The finite element (FE) theory-based numerical approach exhibits the most diversity and usefulness in modeling physical structures among the various numerical approaches. The theory of wave propagation in the periodic structure with FEM (PSFEM) is the goal of the study topic, and the numerical solution is based on the FE analysis of the unit cell of the structure. This numerical FE method enables high accuracy with very little computational effort and is a recommended option for predicting waves in one-dimensional and two-dimensional single waveguides (Orris and Petyt, 1974; Pany et al., 2002; Pany and Parthan, 2003a; Pany et al., 2003; Pany and Parthan, 2003b; Pany, 2022). The majority of published works on periodic structures used in engineering try to create theoretical and numerical techniques to understand wave propagation behavior and its attributes, even though the fact that these phenomena are widely known.
This Research Topic presents the recent novel trends to study wave propagation in different forms of periodic structures and materials using numerical techniques and the three research articles published were contributed by eight authors. The three original articles can be broadly attributed to three subtopic areas.
Sound transmission through baffled multilayered curved shells
One article (Parrinello et al.) focused on sound transmission and studied the acoustic behavior of multilayered and periodic baffled curved shells with a general configuration of homogeneous and heterogeneous periodic layers of diverse types (fluid, solid, and poroelastic). This article presents an improvement in the latter technique for finite long and baffled heterogeneous curved shells.
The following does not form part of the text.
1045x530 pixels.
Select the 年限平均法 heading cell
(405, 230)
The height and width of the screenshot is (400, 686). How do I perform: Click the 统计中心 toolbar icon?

A generalized TMM that allows for the modeling of heterogeneous periodic layers is used to represent the responses of the multilayered shell to the blocked pressure (excitation) while a two-dimensional BE (boundary element) model is used to evaluate the blocked pressure on the outer surface of the baffled shell. The presented work differs from their prior work in the calculation of the blocked pressure. The difference resulted from a plane wave excitation impinging on the cylindrical shell embedded in an infinite planar rigid baffle and in the use of a one-dimensional windowing technique to account for the impact of the finite length of the shell on the transmitted power.
Non-reciprocal piezoelectric metamaterials with tunable mode shapes
One article in this topic focuses on metamaterials. The Baz presented a finite element modeling approach to demonstrate the effectiveness of controlled shaping of the mode shapes of piezoelectric metamaterials as an effective means of controlling the magnitude and direction of wave propagation along this class of metamaterials. Such features show that this approach makes it possible to break the reciprocal properties of metamaterials to create a class of acoustic diodes. This work differs from that of Zheng et al. (2019) where piezoelectric bistable shunting networks were used to introduce non-linearities and asymmetry along the wave propagation path. Such complexity in the control of the piezo-elements can acquaint undesirable structural unstableness.
FEM simulation of hydraulic press frame parts with pre-stressed by means of winding steel wires
In this topic, the Zhang et al. proposed a breakthrough in the pre-tightening stress analysis technology of winding steel wires double frames in the field of hydraulic presses. The wire bias effect on the frame is simulated by a method called cooling and pressurization (Lei et al., 2018).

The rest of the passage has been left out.